After the war, Charles brought his new wife and her two daughters back to Bloomingdale and bought the farm next door to his brother Alexander’s. In the late 1890s, the two brothers died within a year of each other, and their widows continued to run the farms by themselves. Five years later, they both died within a year of one another, too. The couples, along with various other relatives, are all buried in Brookside Cemetery in Bloomingdale.

Stager also shared the story of John Thomas, who escaped enslavement in Maryland around 1840. He bought his own farm in Vermontville, which was later coincidentally named “Sanctuary Farm” by current owner and Adirondack Voters for Change member Denise Griffin before she knew the property’s history.

“Some people were very intolerant and abusive (toward the Black settlers), but some were very welcoming,” Stager said. “And one sign of that was when bounty hunters came after John Thomas, the local residents rallied and helped him drive them away.” Etched in Thomas’s headstone in Vermontville’s Union Cemetery is his birthplace: Queen Anne’s County, Maryland. Stager interprets this detail as a sign of resilience.

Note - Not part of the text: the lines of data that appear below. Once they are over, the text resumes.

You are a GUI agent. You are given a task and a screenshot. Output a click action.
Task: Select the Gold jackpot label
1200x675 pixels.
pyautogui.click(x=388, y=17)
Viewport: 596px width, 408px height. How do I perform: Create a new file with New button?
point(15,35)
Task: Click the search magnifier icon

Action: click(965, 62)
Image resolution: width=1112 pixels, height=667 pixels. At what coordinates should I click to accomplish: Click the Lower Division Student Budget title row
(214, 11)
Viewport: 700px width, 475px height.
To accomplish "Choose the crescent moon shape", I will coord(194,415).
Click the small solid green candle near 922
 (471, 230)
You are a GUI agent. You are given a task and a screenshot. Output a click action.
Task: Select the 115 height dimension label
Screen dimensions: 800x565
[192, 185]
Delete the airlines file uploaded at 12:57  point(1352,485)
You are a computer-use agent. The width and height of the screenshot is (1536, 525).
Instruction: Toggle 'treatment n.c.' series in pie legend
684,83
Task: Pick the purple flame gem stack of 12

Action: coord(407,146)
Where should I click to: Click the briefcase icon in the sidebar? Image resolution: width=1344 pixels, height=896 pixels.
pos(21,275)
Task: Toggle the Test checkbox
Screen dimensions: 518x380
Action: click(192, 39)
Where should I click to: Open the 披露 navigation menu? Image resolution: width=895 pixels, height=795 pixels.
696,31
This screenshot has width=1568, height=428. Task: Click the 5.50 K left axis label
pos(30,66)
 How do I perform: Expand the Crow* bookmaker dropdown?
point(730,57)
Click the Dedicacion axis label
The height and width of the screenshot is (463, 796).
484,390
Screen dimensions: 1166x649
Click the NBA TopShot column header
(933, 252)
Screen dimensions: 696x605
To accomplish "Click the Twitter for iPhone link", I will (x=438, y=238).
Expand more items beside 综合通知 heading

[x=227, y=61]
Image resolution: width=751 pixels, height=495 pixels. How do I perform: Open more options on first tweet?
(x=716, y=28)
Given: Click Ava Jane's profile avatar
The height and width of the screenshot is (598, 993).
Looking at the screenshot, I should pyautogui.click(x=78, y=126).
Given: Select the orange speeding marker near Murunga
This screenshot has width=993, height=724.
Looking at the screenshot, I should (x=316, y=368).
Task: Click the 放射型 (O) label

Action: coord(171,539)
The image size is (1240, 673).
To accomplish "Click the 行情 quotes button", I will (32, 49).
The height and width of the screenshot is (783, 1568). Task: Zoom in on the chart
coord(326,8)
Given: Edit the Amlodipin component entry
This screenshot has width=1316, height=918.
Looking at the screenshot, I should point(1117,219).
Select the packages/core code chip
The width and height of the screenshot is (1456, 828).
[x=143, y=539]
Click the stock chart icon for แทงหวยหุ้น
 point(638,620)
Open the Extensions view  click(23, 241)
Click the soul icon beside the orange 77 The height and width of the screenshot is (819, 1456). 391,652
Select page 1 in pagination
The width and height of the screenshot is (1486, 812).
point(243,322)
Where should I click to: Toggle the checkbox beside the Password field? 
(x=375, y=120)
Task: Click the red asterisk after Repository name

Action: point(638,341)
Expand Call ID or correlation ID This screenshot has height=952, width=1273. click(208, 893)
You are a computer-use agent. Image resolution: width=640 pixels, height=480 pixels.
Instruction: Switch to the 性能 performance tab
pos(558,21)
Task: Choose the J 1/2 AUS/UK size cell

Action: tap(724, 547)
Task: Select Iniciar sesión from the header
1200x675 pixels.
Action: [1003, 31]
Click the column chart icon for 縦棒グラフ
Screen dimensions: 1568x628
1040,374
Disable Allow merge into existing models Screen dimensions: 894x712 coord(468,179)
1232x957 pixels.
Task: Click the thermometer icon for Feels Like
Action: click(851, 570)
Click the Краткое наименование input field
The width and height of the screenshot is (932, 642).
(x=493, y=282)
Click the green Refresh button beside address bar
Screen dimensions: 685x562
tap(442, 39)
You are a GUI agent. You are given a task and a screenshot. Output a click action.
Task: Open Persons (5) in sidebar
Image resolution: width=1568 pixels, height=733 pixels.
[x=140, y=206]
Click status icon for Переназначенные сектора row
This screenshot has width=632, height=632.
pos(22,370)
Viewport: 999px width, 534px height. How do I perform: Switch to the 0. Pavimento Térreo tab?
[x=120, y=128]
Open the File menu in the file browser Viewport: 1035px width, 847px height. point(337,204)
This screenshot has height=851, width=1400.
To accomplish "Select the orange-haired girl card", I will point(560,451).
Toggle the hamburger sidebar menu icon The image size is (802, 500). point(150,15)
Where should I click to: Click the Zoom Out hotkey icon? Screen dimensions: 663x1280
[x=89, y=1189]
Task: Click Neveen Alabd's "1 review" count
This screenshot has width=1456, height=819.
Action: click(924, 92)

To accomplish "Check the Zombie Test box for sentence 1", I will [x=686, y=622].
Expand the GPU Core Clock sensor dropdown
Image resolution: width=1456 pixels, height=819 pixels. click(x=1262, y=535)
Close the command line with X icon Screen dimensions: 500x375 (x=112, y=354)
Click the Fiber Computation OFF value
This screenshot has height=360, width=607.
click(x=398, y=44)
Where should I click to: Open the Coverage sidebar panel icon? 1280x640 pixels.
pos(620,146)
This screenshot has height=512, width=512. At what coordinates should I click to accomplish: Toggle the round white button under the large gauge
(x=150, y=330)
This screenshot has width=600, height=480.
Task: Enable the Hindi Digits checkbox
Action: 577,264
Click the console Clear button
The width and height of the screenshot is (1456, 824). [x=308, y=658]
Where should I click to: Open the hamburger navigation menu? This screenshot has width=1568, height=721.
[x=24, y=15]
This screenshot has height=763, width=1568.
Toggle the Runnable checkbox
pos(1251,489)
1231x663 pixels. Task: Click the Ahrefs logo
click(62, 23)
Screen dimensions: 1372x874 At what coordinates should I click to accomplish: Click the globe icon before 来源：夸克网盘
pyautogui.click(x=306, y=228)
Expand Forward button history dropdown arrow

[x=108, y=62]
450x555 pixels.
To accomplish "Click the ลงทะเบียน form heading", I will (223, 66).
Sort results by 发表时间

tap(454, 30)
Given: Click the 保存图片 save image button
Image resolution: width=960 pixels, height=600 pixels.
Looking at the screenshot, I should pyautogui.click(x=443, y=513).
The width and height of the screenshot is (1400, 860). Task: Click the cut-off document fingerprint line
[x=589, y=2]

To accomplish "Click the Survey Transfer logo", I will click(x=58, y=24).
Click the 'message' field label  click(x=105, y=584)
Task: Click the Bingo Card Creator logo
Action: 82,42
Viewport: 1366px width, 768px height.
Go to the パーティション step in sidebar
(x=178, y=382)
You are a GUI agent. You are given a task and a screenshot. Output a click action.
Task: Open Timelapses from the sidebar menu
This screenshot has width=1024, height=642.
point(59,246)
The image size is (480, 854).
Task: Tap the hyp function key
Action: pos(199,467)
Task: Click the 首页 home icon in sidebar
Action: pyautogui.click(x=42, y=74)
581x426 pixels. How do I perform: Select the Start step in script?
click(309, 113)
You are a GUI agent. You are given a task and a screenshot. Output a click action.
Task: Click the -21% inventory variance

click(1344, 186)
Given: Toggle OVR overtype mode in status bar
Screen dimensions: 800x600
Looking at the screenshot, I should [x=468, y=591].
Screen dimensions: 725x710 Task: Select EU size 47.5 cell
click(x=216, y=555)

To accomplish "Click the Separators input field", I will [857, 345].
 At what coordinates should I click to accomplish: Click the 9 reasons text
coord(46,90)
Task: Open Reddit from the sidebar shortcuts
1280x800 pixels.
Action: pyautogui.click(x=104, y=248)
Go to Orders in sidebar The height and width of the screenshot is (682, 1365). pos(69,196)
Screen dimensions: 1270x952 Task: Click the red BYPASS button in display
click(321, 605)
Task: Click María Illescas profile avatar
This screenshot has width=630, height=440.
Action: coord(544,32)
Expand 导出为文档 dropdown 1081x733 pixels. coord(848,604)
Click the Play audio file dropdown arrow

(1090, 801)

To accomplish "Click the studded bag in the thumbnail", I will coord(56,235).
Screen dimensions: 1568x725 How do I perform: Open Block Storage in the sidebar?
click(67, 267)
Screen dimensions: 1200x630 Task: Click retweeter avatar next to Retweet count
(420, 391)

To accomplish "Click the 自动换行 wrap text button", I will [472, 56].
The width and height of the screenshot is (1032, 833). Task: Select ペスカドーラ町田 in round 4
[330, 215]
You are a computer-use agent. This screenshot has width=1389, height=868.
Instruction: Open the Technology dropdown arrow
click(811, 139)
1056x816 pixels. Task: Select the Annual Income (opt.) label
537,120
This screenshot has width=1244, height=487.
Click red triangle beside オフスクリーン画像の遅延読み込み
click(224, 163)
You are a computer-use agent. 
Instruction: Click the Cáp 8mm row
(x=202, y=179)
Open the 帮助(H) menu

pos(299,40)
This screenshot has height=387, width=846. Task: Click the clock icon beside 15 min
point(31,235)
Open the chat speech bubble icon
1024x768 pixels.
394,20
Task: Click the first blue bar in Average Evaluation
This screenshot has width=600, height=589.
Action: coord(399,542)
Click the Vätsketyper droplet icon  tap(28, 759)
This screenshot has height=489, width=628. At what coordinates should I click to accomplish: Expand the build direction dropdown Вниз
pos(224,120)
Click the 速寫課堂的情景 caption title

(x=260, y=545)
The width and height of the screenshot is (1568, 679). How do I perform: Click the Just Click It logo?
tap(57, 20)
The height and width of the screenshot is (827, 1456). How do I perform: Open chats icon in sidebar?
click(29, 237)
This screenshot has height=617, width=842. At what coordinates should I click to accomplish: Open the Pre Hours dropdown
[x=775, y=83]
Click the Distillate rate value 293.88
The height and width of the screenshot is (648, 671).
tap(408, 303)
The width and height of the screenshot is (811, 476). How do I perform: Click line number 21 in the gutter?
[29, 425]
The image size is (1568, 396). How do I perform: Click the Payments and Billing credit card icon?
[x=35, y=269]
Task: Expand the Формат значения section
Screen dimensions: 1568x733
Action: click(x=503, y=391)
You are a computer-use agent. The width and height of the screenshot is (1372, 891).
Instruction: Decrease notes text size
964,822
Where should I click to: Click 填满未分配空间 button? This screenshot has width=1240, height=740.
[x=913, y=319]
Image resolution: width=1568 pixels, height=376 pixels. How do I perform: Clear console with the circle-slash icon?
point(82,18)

“(The headstone) is basically saying, ‘I was enslaved there, and this is me, John Thomas. Come and get me,'” Stager said.

Part of Stager’s recent historical rescue mission is to rename certain geographical features with derogatory names. This includes what is now known as John Thomas Brook — Stager, with the help of some “broad community support,” successfully petitioned the U.S. Board on Geographic Names to have the name changed from “N***o Brook” earlier this year. The original name of the brook, according to Stager’s research, referred pejoratively to the Black Vermontville settlers. Stager hopes that nearby N***o Hill will be the next landmark to be renamed to honor the Black settlers, despite some local concerns about changing place names being an act of “erasing history.”

“We’re not erasing history, we’re recovering history that’s been erased,” Stager said.

Stager emphasized the importance of history to not only our sense of identity, but also our survival in a changing climate.

“The best predictor of climate resilience is a strong sense of place-based community identity,” Stager said. “So, the stories we tell about ourselves are not just entertainment. I think they’re really important to develop and enrich and deepen our sense of what it means to be an Adirondacker.”

Community is something with which Adirondack Voters for Change are also concerned. In their recent first-annual “My Dreams for My Community” essay contest in partnership with the Adirondack Center for Writing, Adirondack Voters for Change asked young residents of the area to share how they define community, share what they care about and offer ideas for positive change. The winners of the essay contest will read their entries at an event on Aug. 28.

In a Q&A session following the talk, audience members had a few questions, but were mainly interested in getting Stager — who is, by his own admission, “jammed full of stories” — to explain the lives of Black settlers that populated the Adirondacks.

“What an amazing human tapestry the Adirondacks really are,” Stager said.